BFS, time O(m * n), space O(m * n)

跟"286. Walls and Gates"完全相同的解法。
注意，这道题用的是BFS level traversal，而非Dijikstra，所以需要在进队列的时候更新dis，而非出队列的时候！

class Solution {
    public static final int[][] DIRECTIONS = {{-1, 0}, {1, 0}, {0, -1}, {0, 1}};
    
    public int[][] updateMatrix(int[][] matrix) {
        if (matrix == null || matrix.length == 0 || matrix[0].length == 0) {
            return matrix;
        }
        
        int m = matrix.length;
        int n = matrix[0].length;
        int[][] dis = new int[m][n];
        for (int[] row : dis) {
            Arrays.fill(row, Integer.MAX_VALUE);
        }
        
        Queue<int[]> queue = new LinkedList<>();
        
        for (int i = 0; i < m; ++i) {
            for (int j = 0; j < n; ++j) {
                if (matrix[i][j] == 0) {
                    queue.offer(new int[]{i, j});
                    dis[i][j] = 0;
                }
            }
        }
        
        while (!queue.isEmpty()) {
            int[] pos = queue.poll();
            int neighborDis = dis[pos[0]][pos[1]] + 1;
            
            for (int[] direction : DIRECTIONS) {
                int x = pos[0] + direction[0];
                int y = pos[1] + direction[1];
                // check isValid here! otherwise dis[x][y] might be broken
                if (x < 0 || x >= m || y < 0 || y >= n || dis[x][y] < Integer.MAX_VALUE) {
                    continue;
                }

                dis[x][y] = neighborDis;
                queue.offer(new int[] {x, y});
            }
        }
        
        return dis;
    }
}

DFS: TLE

DP, time O(mn), space O(mn)

也可以用DP来解，因为每个位置(i, j)的结果只依赖与它上下左右邻居到0的距离。

用两遍遍历即可解决啦。

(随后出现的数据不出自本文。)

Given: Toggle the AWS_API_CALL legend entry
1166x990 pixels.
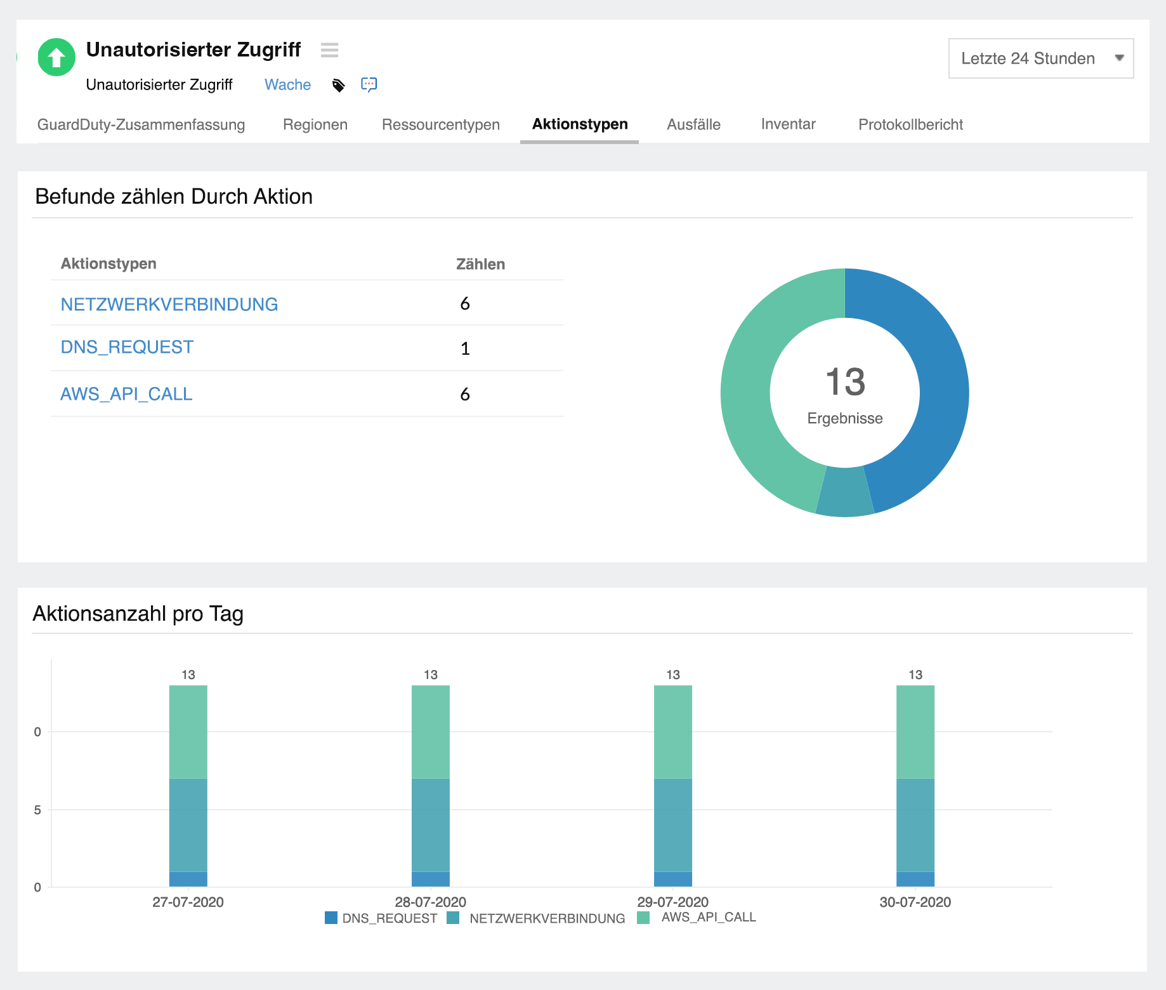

有一个坑是，由于后面会对邻居的dis加一进行比较，所以不能将dis[][]初始化成Integer.MAX_VALUE，会overflow的！

class Solution {
    public int[][] updateMatrix(int[][] matrix) {
        if (matrix == null || matrix.length == 0 || matrix[0].length == 0) {
            return matrix;
        }
        
        int m = matrix.length;
        int n = matrix[0].length;
        int[][] dis = new int[m][n];
        for (int[] row : dis) {
            Arrays.fill(row, 10001);    // shouldn't use Integer.MAX_VALUE! Add cause overflow
        }
        
        for (int i = 0; i < m; ++i) {
            for (int j = 0; j < n; ++j) {
                if (matrix[i][j] == 0) {
                    dis[i][j] = 0;
                    continue;
                }
                
                if (i > 0) {
                    dis[i][j] = Math.min(1 + dis[i - 1][j], dis[i][j]);
                }
                
                if (j > 0) {
                    dis[i][j] = Math.min(1 + dis[i][j - 1], dis[i][j]);
                }
            }
        }
        
        for (int i = m - 1; i >= 0; --i) {
            for (int j = n - 1; j >= 0; --j) {
                if (i < m - 1) {
                    dis[i][j] = Math.min(1 + dis[i + 1][j], dis[i][j]);
                }
                if (j < n - 1) {
                    dis[i][j] = Math.min(1 + dis[i][j + 1], dis[i][j]);
                }
            }
        }
        
        return dis;
    }
}